VIII. THE MARRIED DAUGHTER, By Elizabeth Stuart Phelps

We start in life with the most preposterous of all human claims--that one should be understood. We get bravely over that after awhile; but not until the idea has been knocked out of us by the hardest. I used to worry a good deal, myself, because nobody--distinctly not one person--in our family understood me; that is, me in my relation to themselves; nothing else, of course, mattered so much. But that was before I was married.
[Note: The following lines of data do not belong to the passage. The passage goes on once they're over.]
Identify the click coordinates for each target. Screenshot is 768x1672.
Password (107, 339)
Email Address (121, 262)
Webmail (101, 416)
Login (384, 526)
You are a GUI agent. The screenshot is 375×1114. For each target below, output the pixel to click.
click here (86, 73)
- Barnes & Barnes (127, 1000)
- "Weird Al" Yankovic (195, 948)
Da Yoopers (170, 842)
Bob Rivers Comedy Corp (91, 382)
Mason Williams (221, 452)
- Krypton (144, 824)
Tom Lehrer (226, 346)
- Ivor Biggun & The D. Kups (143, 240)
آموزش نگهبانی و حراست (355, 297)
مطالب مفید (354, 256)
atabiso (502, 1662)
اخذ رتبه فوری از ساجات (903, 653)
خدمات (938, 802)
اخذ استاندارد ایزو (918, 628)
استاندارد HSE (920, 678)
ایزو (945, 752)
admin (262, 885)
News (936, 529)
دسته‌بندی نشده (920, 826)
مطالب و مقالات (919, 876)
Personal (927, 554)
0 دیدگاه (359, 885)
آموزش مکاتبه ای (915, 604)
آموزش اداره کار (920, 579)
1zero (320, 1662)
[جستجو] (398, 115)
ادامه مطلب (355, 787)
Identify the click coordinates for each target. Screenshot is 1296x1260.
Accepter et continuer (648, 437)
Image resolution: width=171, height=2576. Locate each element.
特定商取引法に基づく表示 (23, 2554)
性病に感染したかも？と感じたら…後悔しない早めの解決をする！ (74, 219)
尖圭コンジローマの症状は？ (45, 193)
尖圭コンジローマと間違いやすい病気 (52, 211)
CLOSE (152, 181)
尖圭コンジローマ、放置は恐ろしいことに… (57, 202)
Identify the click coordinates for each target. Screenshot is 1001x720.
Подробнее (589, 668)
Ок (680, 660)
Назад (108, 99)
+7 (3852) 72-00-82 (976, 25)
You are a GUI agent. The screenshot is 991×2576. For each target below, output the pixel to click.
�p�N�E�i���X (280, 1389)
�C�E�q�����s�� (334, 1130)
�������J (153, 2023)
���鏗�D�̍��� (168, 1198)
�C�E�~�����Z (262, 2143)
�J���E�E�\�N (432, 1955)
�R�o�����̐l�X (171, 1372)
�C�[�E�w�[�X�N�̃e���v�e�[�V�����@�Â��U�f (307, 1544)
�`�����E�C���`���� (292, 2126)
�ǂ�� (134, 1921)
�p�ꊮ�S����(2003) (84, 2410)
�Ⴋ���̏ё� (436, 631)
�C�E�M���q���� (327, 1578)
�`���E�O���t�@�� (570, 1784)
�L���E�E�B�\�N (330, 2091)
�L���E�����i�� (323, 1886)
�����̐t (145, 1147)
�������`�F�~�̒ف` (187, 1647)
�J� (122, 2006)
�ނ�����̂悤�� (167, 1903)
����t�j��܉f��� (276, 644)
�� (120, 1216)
I think it was because Tom understood me from the very first eye-beam, that I loved him enough to marry him and learn to understand HIM. I always knew in my heart that he had the advantage of me in that beautiful art: I suppose one might call it the soul-art. At all events, it has been of the least possible consequence to me since I had Tom, whether any one else in the world understood me or not.

I suppose--in fact, I know--that it is this unfortunate affair of Peggy's which has brought up all that old soreness to the surface of me.

Nobody knows better than I that I have not been a popular member of this family. But nobody knows as well as I how hard I have tried to do my conscientious best by the whole of them, collectively and individually considered. An older sister, if she have any consciousness of responsibility at all, is, to my mind, not in an easy position. Her extra years give her an extra sense. One might call it a sixth sense of family anxiety which the younger children cannot share. She has, in a way, the intelligence and forethought of a mother without a mother's authority or privilege.